The study looked at net gain – people moving in vs. people moving out – and Fort Myers moved to No. 1 in the first quarter from No. 8 one year earlier.
ORLANDO, Fla. – Updater, a data company and part of the National Association of Realtors®’ (NAR) inaugural REach program, looks at data such as Wifi account changes to analyze moving trends and produces quarterly reports on relocations in its United States Migration Report: Q1 2021. Updater’s report analyzes 300,000 moves over the past year.
According to Updater, several Florida metros showed notable population increases in the first quarter of 2021. The company looked at net migration – the number of residents moving in versus the number moving out – and listed Florida as No. 4 nationwide for attracting the highest percentage of new residents compared to the number of Floridians who moved out. Nevada ranked first, followed by South Carolina and Tennessee.
Florida metro rankings in the top 20
1. Fort Myers: No. 1 compared to No. 2 the previous quarter and No. 8 one year earlier (1Q 2020)

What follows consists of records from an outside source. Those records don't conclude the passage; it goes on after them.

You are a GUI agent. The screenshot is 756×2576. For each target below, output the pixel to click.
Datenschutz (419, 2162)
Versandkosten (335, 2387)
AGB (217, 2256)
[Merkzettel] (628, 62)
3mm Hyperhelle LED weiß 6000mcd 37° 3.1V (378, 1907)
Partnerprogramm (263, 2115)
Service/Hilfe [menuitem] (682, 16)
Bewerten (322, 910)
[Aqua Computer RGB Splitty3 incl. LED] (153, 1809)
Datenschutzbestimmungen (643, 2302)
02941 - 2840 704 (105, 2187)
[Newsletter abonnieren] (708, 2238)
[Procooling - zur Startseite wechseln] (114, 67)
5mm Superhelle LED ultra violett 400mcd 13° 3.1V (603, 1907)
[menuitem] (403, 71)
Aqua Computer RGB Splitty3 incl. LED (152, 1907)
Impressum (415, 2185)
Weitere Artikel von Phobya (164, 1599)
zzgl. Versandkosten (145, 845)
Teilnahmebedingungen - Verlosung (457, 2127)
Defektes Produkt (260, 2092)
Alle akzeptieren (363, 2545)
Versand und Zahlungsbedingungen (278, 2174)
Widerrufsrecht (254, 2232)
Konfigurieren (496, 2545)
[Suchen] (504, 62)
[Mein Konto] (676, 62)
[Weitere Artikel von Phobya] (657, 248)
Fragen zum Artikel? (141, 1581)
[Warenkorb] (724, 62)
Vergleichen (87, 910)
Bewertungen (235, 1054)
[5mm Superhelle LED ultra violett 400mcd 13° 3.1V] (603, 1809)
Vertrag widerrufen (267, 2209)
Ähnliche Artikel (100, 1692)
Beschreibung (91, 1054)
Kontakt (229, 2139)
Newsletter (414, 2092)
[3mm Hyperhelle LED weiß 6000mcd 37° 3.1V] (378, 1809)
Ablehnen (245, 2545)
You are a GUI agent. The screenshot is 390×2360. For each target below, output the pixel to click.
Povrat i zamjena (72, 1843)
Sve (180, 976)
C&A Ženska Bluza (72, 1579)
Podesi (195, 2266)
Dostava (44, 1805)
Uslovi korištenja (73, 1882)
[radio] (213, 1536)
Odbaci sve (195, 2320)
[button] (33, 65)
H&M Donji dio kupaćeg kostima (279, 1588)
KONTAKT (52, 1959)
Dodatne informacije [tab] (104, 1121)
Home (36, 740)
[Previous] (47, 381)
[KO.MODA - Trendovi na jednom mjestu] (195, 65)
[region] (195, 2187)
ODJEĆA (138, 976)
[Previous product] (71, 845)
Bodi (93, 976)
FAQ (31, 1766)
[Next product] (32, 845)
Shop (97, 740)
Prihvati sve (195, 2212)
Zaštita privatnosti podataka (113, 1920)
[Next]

5. Sarasota: No. 5 compared to No. 6 quarter-to-quarter and No. 32 year-to-year
11. Tampa: No. 11 compared to No. 17 quarter-to-quarter and No. 16 year-to-year
12. West Palm Beach: No. 12 compared to No. 7 quarter-to-quarter and No. 22 year-to-year
16. Jacksonville: No. 16 compared to No. 28 quarter-to-quarter and No. 17 year-to-year
17. Melbourne: No. 17 compared to No. 3 quarter-to-quarter and No. 18 year-to-year
Updated also noted a new trend – or the reversal of an old trend: People seem to be moving back to cities after the pandemic drew many of them to smaller towns or suburban areas. The exodus from cities such as New York, San Francisco and Boston slowed after losing record numbers of residents in 2020.
“It’s been fascinating to watch migration patterns shift away from cities and to warmer weather climates during the pandemic,” says David Greenberg, Updater founder and CEO. “With vaccinations underway, restrictions lifting in some of our hardest-hit cities, and companies rolling out permanent hybrid working solutions, we’re anticipating a summer moving season unlike any other with a series of new atypical patterns.”